Complicity Among Nations: Detention of Peruvians and Other Latin Americans of Japanese Background by the United States in World War II Internment Camps
Matt Adams, OWHR Institute-Quebec Advisory Staff and Legal Director Northwest Immigrant Rights Project, Seattle, USA
The United States’ employment of internment camps to arbitrarily separate and detain a racially targeted group during World War II provides many important lessons on how critical it is to safeguard civil and human rights of minority groups, especially in times of war or threats to national security. Yet one of these important lessons is that countries often conspire together to target disfavoured groups in order to advance political agendas quite apart from any perceived security threat. During World War II, the United States not only targeted Japanese Americans and Japanese residents living in the United States, but also ultimately conspired with Peru and other Latin American countries to kidnap over two thousand persons of Japanese descent and transport them to internment camps in the United States.
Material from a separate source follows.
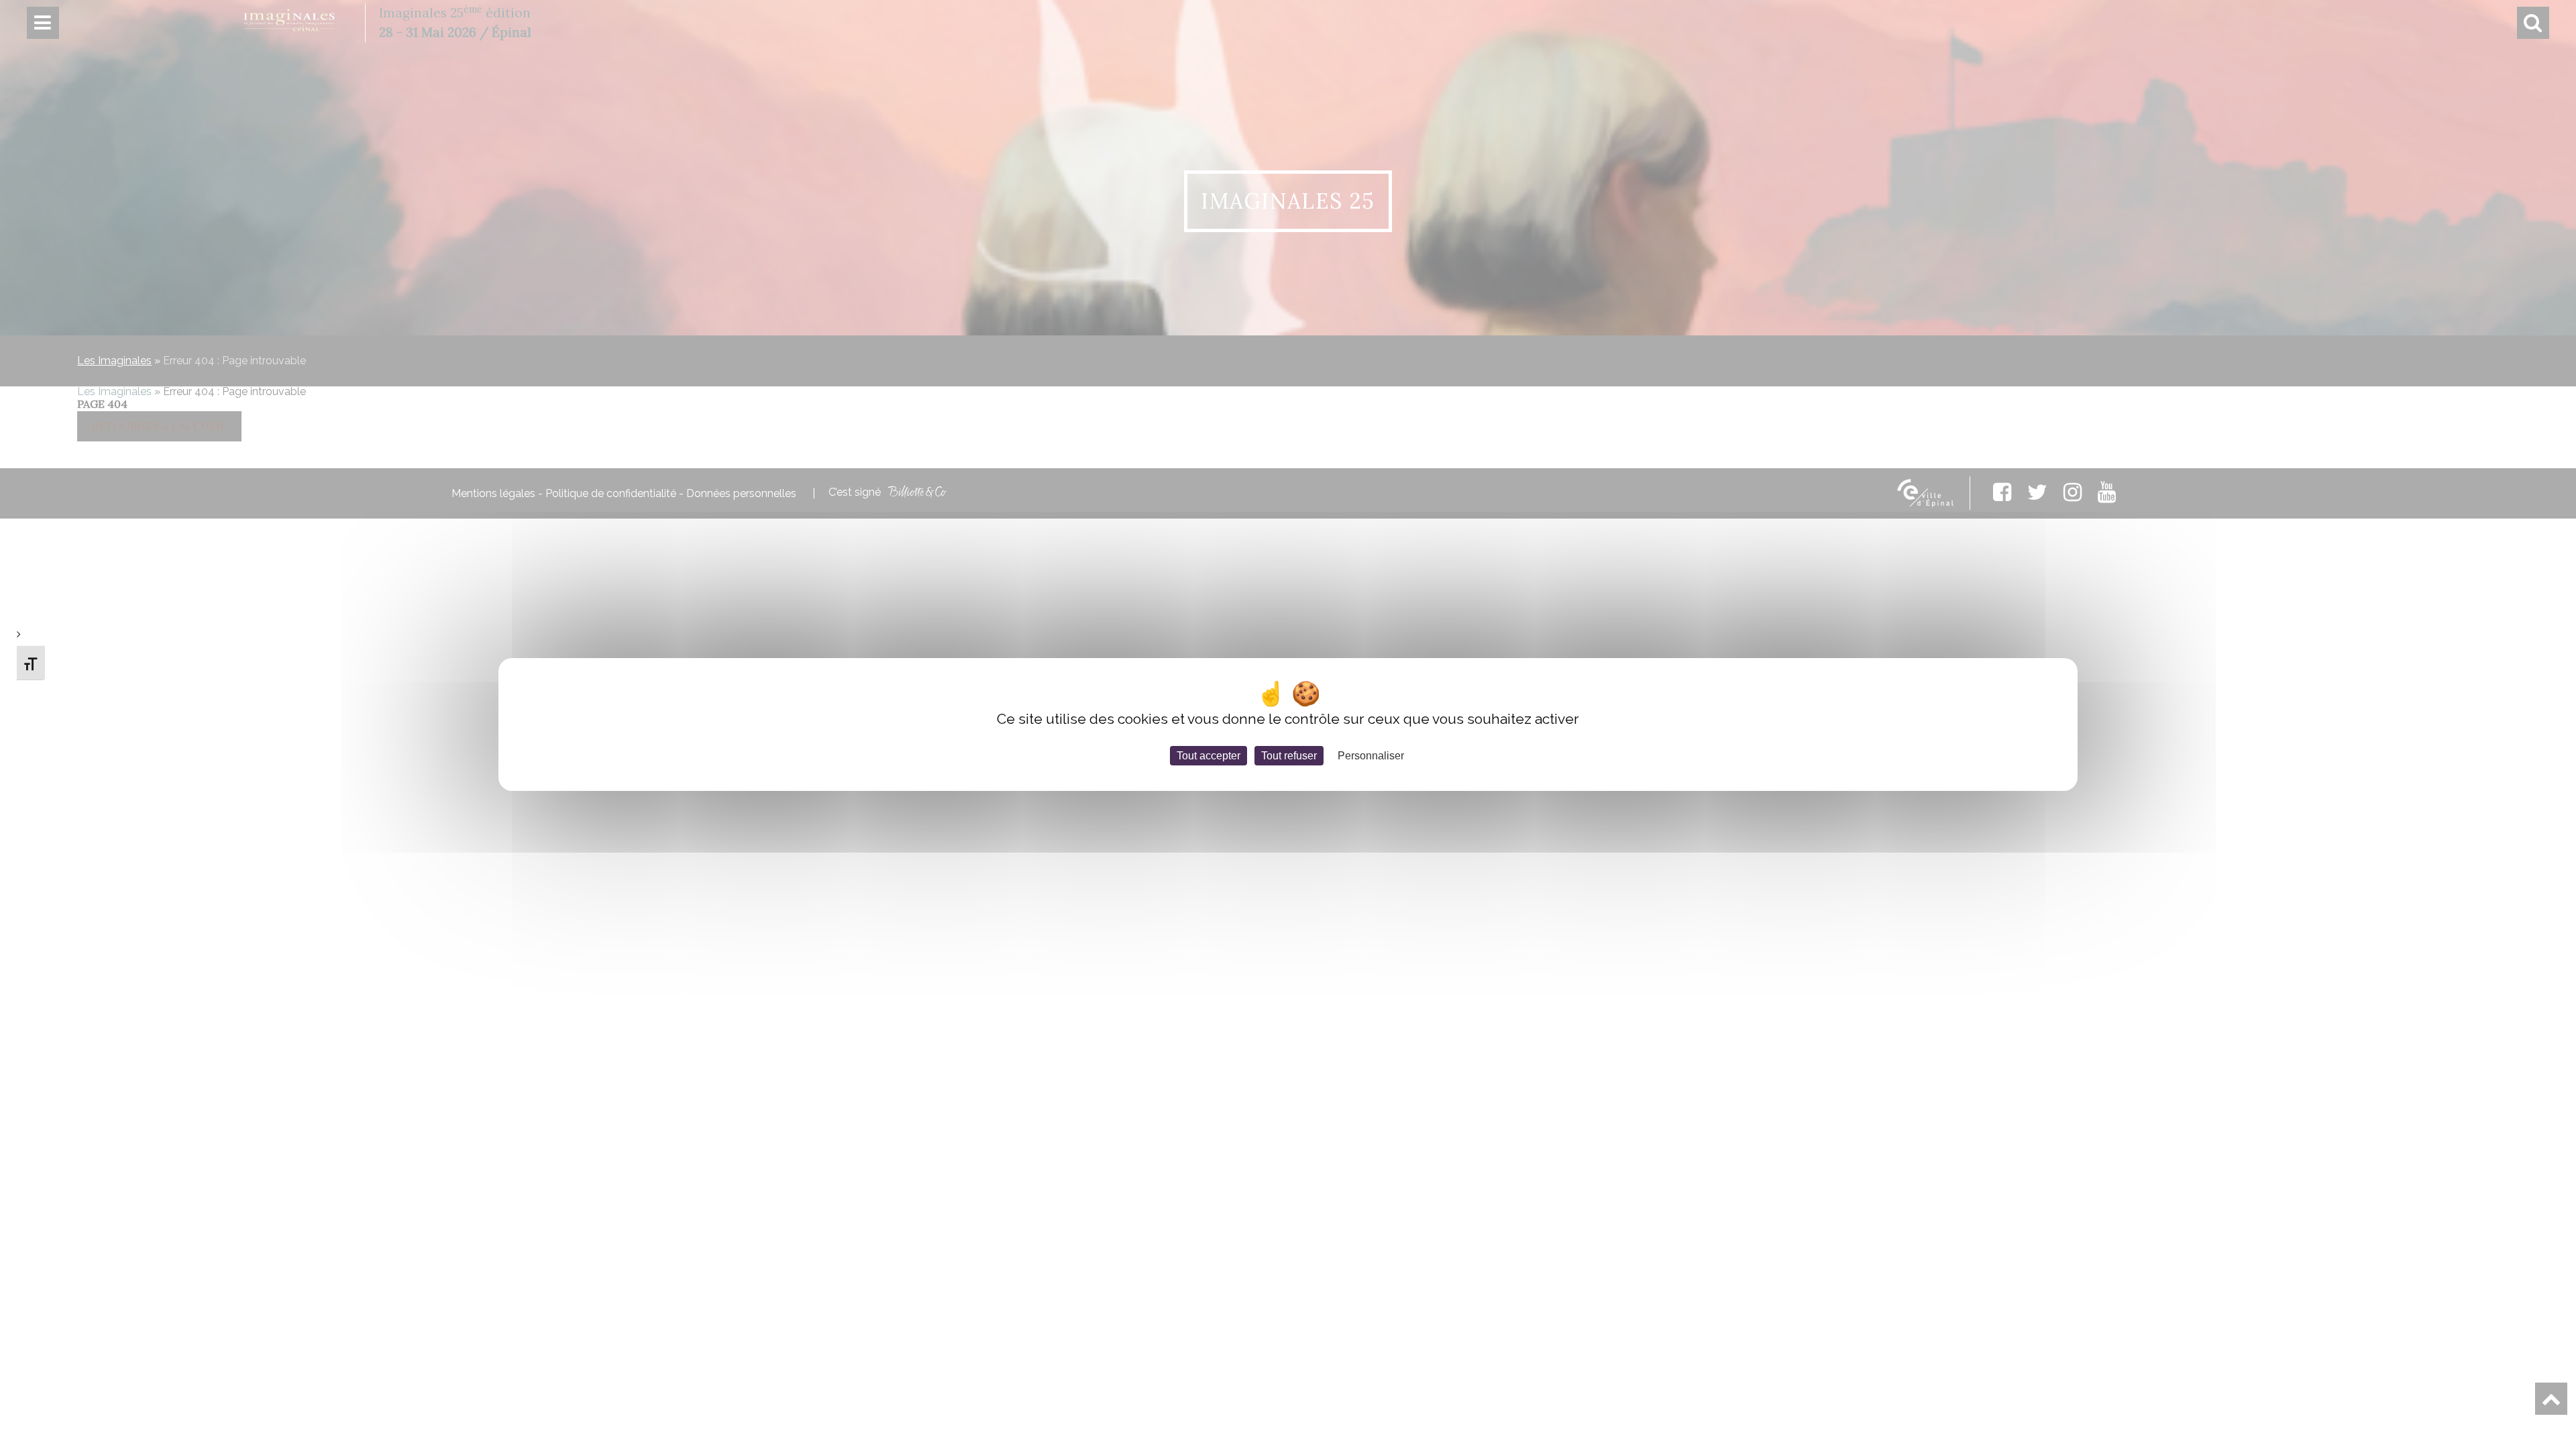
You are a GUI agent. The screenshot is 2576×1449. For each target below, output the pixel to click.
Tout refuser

Over 800 were later sent to Japan as part of a deal to exchange prisoners. Another thousand were subsequently deported to Japan after the war, when their Latin American countries refused to take them back. The historical lessons from the World War II internment camps must now be emphasized to avoid similar violations as countries collude against Muslims and other targeted groups in the name of national security.
Predictive Policing in Times of Crisis: Observations from Japanese Internment to Black Lives Matter
Omar Ahmed Farah, Senior Attorney, The Center for Constitutional Rights, New York City
The incarceration of Japanese Americans during World War II is among the more explicit attempts by the United States to respond to a national crisis by embracing a law enforcement paradigm that attempts to predict unlawfulness from one that punishes illegal conduct after the fact. Though now there is broad condemnation of Japanese incarceration, this is mostly because mass preventative detention is perceived as too blunt an approach; predictive policing, however, remains very much in favour. New crises – real or imagined – lend support to the notion that predictive policing is preferable, even essential to the health of the state. That perceived security imperative renders the costs to targeted communities either negotiable or altogether invisible. This presentation will explore current models of predictive policing from “stop-and-frisk” practices common in major US cities, to the criminalization of Black-led political speech against police violence, to Guantánamo, and other post-9/11 surveillance and counterterror policies. In weighing the supposed security benefits against the privacy, liberty, and dignitary costs of predicative policing – invariably borne by communities of colour – this presentation will consider whether the underlying purpose is in fact security or whether the purpose is repression.